Premiação terá categoria inédita sobre o protagonismo feminino na agroecologia

O Instituto C&A participa, pela primeira vez, do Prêmio Fundação Banco do Brasil de Tecnologia Social 2019. Promovida pela Fundação Banco do Brasil e com o apoio do BNDES, Banco do Brasil Tecnologia e Serviços e, agora, do Instituto C&A, a iniciativa tem como objetivo certificar, premiar e difundir tecnologias sociais já aplicadas e em atividade relacionadas a oito segmentos: alimentação, educação, energia, geração de renda, habitação, meio ambiente, recursos hídricos e saúde. 

Voltada para instituições sem fins lucrativos, a premiação está com inscrições abertas e os projetos podem ser cadastrados até o dia 21 de abril no site da iniciativa.

Nesta edição, o prêmio contará com duas categorias especiais, desenvolvidas pelo Instituto C&A. São elas: Mulheres na Agroecologia, que avaliará o protagonismo feminino na gestão da produção agroecológica, e Gestão Comunitária e Algodão Agroecológico, que analisará modelos de governança de organizações e comunidades na produção do algodão agroecológico em consórcio com outras culturas. 

A finalidade de adicionar essas duas categorias é dar, ainda mais, luz ao trabalho de produtoras e produtores no campo. “No Instituto C&A, buscamos fortalecer iniciativas inovadoras e inclusivas por meio de apoios a atores regionais, que nos ajudam a melhorar a qualidade de vida e a renda de pequenos produtores de algodão sustentável, incentivando a produção e a demanda da matéria-prima”, afirma Luciana Pereira, Gerente de Matérias-

Primas Sustentáveis do Instituto C&A. “A proposta do Prêmio também está alinhada com a lente de gênero que aplicamos no Instituto C&A, já que os projetos que promoverem o protagonismo e empoderamento das mulheres receberão um bônus de 5% na pontuação total”, conclui Luciana. 

Cada prêmio receberá um aporte de R$ 100 mil, que será dividido entre três ganhadores. Os primeiros colocados receberão R$ 50 mil, enquanto os segundos e terceiros classificados receberão R$ 30 mil e R$ 20 mil, respectivamente. As propostas apresentadas devem estar em atividade há, pelo menos, dois anos.
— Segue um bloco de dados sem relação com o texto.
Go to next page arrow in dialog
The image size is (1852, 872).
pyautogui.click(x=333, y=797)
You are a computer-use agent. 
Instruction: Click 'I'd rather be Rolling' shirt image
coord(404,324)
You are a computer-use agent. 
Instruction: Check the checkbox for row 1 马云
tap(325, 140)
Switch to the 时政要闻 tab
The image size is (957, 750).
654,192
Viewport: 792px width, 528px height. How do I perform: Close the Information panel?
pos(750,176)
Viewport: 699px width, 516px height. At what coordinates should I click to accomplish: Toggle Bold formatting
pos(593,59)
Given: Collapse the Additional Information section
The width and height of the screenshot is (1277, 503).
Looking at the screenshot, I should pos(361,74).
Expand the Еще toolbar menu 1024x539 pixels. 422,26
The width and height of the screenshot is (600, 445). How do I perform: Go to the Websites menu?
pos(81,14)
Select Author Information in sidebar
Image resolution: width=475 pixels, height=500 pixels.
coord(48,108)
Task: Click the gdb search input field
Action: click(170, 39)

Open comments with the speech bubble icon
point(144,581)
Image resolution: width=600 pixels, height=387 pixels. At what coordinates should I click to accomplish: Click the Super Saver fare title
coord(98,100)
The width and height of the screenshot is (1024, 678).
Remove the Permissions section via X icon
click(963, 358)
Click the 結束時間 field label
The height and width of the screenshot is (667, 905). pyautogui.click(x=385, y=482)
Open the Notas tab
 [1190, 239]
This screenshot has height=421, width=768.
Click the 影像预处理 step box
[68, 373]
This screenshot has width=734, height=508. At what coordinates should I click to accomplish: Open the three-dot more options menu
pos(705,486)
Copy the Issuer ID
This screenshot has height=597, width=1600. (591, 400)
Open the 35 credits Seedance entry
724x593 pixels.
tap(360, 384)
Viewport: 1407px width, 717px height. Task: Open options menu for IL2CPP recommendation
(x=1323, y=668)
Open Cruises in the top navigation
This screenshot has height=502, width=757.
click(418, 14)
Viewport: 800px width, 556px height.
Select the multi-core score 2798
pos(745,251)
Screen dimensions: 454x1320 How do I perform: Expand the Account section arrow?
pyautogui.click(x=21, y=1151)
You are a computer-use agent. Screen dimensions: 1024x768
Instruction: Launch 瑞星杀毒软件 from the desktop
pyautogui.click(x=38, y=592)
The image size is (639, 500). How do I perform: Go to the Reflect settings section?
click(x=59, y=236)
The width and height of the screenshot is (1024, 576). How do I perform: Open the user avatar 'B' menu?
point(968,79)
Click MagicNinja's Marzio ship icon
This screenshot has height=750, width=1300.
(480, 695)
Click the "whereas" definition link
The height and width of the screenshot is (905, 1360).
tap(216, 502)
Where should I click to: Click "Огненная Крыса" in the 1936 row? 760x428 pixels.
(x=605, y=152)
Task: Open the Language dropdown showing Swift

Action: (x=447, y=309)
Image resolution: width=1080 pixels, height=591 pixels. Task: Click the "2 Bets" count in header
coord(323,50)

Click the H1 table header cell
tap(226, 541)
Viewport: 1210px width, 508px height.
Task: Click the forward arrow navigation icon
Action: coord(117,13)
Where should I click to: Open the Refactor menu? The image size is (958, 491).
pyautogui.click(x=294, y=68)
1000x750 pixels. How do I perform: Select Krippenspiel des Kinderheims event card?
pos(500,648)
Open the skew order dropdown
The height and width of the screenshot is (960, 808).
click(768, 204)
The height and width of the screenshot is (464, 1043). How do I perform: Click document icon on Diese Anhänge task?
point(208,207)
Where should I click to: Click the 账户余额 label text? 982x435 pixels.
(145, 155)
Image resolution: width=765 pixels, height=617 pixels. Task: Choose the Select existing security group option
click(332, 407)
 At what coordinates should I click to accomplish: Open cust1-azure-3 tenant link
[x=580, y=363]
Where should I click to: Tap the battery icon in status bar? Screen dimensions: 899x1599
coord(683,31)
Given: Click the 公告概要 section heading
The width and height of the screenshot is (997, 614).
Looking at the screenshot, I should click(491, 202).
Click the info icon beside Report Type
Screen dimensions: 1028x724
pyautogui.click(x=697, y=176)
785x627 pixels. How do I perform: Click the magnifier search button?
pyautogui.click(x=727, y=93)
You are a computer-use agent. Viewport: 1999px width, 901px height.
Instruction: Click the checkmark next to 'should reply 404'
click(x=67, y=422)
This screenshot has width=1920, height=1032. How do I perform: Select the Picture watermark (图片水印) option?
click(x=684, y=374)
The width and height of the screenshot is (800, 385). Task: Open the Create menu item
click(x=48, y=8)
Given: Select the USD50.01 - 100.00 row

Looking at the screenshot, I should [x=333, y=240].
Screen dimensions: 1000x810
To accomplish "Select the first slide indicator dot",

Também devem possuir evidências efetivas de transformação social, além de ser possível sua replicação em outras comunidades. 

Poderão se inscrever no processo instituições sem fins lucrativos, tais como Instituições de Ensino e de Pesquisa, Fundações, Cooperativas, Organizações da Sociedade Civil e Órgãos Governamentais, de direito público ou privado, legalmente constituídas no Brasil ou nos demais países da América Latina ou do Caribe.